• TEXT EXTRACT:
------------------------------------
In the year 2000, he was a student at the University of the Witwatersrand in Johannesburg, studying for a bachelor’s degree in performing arts and media studies.
“It was difficult for me when I got to Witwatersrand because I was not used to the environment. I used to think that I was one of the smartest in high school until I arrived at university,” says Galane.
Having never set foot in a library or even been to a career exhibition, he was determined to learn in order to succeed. His motivation was his family – he didn’t want to disappoint them.
“It was very sad to be one of the slowest students in class… But I worked so hard because I told myself that I am here to make it,” he says.
“Most of the students that work really hard at university are the ones that come from the rural areas. Because they know that they need to pass because they have nothing else to fall back on at home unlike those that come from privileged families.”
It was in his third year at university that Galane’s fortune changed, that would literally see him laughing all the way to the bank.
“We used to go to the Witwatersrand theater where we would watch plays and sometimes there would be comedians who would come to perform. When I saw them perform, I knew that this was what I want to do,” he says with a big smile.
So he started a society in performing arts intended for students from rural areas.
“So it was then that I started making jokes and I would perform around the residences,” he says.
Though he started his performances in English, he later opted for stand-up comedy in vernacular languages, which turned out in his favor because that is what set him apart in the comedy industry and put him on South Africa’s cultural map.
------------------------------------
• SUPPLIED INFORMATION:

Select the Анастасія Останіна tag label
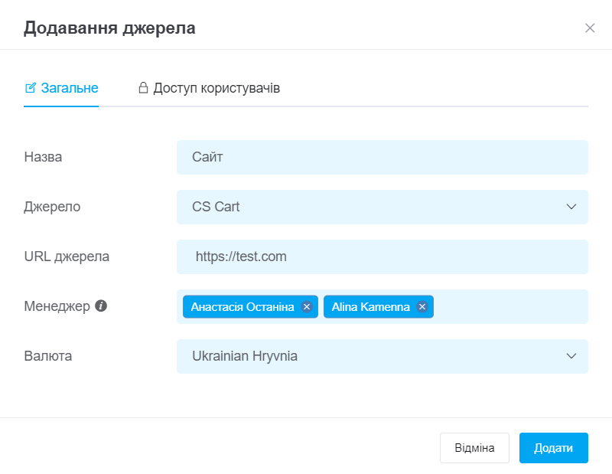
------------------------------------
• WHAT THIS EXERCISE ASKS:
[A] Duplicate the piece about Galane's university years word for word, between "Having never set" and "to disappoint them.", inclusive.
[B] Write the next part of the piece about Galane's university years, picking up right after its last sentence.

• EXPECTED RESPONSES:
[A]
Having never set foot in a library or even been to a career exhibition, he was determined to learn in order to succeed. His motivation was his family – he didn’t want to disappoint them.

[B]
“There are people who want to laugh in their mother language,” he quips.
“As a vernacular comedian, we have a wider market compared to the English-performing comedians. They would struggle to fill up a 1,000-seater venue at The Lyric Theatre and I can do Big Top Arena [in Johannesburg] and it takes a capacity of 3,500.”
In 2008, Galane turned comedy into a profession and recorded his first DVD, Strictly Vernac.
This would be a game-changer earning him plaudits in the world of comedy, and this success spurred him on to also try his luck in the liquor industry as an entrepreneur.
He had saved some of the money he made from his annual stand-up comedy shows.
His future would be as an entrepreneur infusing the organic flavors of the moringa plant, native to parts of Africa, into a distilled spirit.
“Hustling in the comedy industry helped me because it needed me to have a business mentality,” he says of his acumen for enterprise.
He first stumbled upon moringa juice, and then moringa beer, which he only sells at markets.
“Within the first two months, while I was still waiting for the beer to brew, I went to a gin market which had different flavors of gin,” continues Galane.
It is then that he decided to digress from craft beer to craft gin. His first attempt was not successful. The gin tasted like whiskey.
“I didn’t like it, it wasn’t nice. I lost more R300,000 ($20,443) of my savings trying to get it right.”
It has been an arduous journey since. Finding the right packaging not already on the market was a challenge as well as having to provide distributors with the product before they pay.
But the bumpy ride has been worth it, says Galane, because he always knew he would find his entrepreneurial side.
“I have always had the characteristics of a businessman because I used to sell chips at the taxi rank during school holidays.”
Galane is laughing all the way to the bank as his craft gin is available nationwide; soon he will launch an App for placing orders. He plans to also branch into the cosmetics industry using the moringa plant.
He has discovered the serious side of business, and unlike his on-stage alter ego, it’s not funny.